▶ _WRITTEN EXERCISE_: From the records below, copy out word for word only the stretch from the line containing "Point to the 'Societal Focus' label" through the line containing "click(78, 237)", both of those lines included.

▶ _RECORDS SHOWN_:

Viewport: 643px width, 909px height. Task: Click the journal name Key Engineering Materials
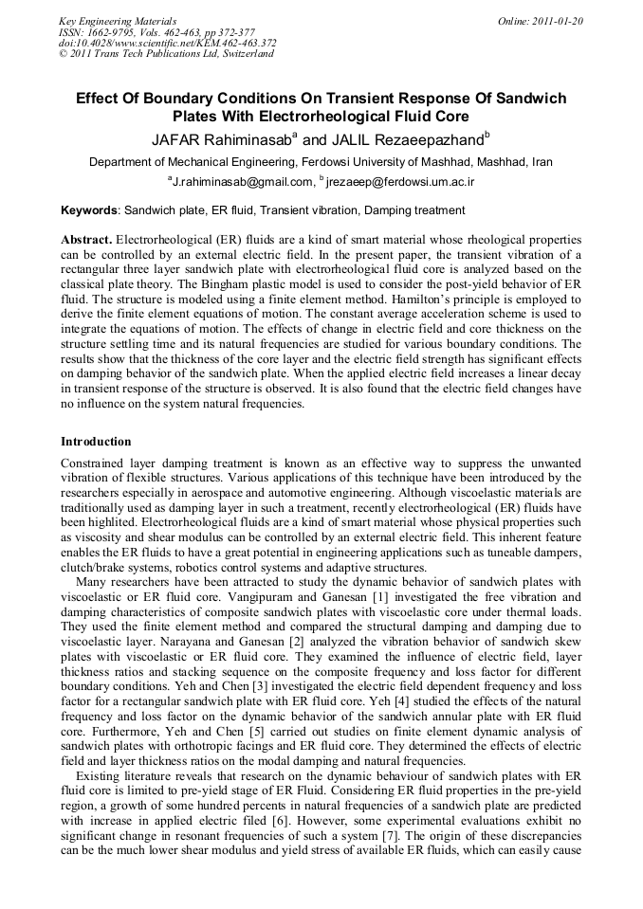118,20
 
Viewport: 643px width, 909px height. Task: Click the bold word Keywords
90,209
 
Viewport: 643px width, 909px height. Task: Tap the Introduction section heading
==
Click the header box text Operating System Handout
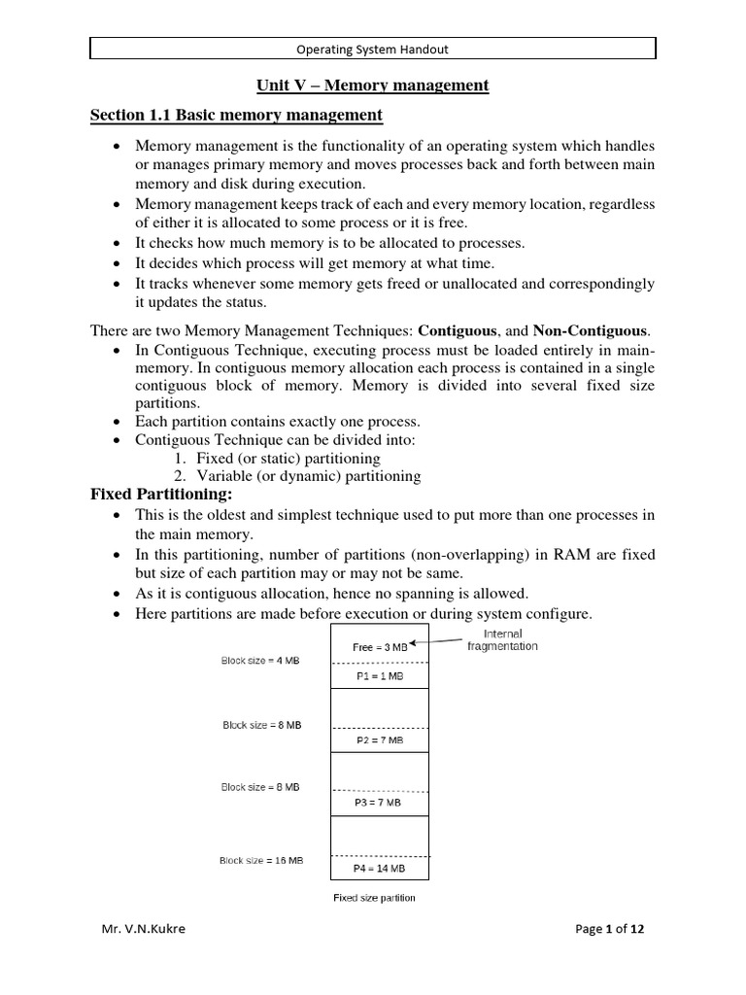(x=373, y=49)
--
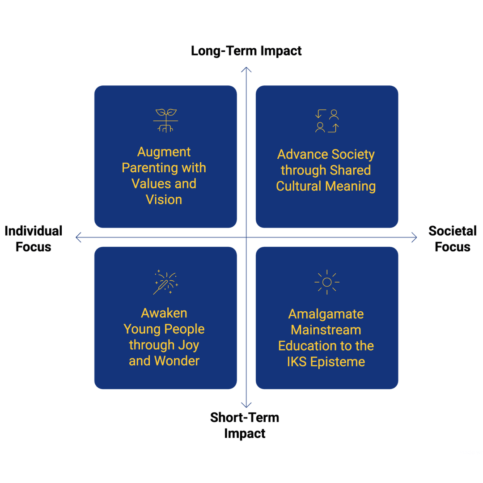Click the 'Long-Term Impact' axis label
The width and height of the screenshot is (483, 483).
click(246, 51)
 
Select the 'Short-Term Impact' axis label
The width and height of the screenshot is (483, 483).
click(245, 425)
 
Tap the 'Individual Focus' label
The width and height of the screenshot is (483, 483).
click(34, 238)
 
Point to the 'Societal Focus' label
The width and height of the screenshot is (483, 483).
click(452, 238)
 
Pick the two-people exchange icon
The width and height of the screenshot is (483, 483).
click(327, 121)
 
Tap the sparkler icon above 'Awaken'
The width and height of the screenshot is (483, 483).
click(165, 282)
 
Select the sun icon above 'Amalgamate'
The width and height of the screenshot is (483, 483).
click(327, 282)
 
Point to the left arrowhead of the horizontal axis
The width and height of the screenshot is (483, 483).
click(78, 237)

▶ _THE COMPLETED TASK_:
Point to the 'Societal Focus' label
The width and height of the screenshot is (483, 483).
click(452, 238)
 
Pick the two-people exchange icon
The width and height of the screenshot is (483, 483).
click(327, 121)
 
Tap the sparkler icon above 'Awaken'
The width and height of the screenshot is (483, 483).
click(165, 282)
 
Select the sun icon above 'Amalgamate'
The width and height of the screenshot is (483, 483).
click(327, 282)
 
Point to the left arrowhead of the horizontal axis
The width and height of the screenshot is (483, 483).
click(78, 237)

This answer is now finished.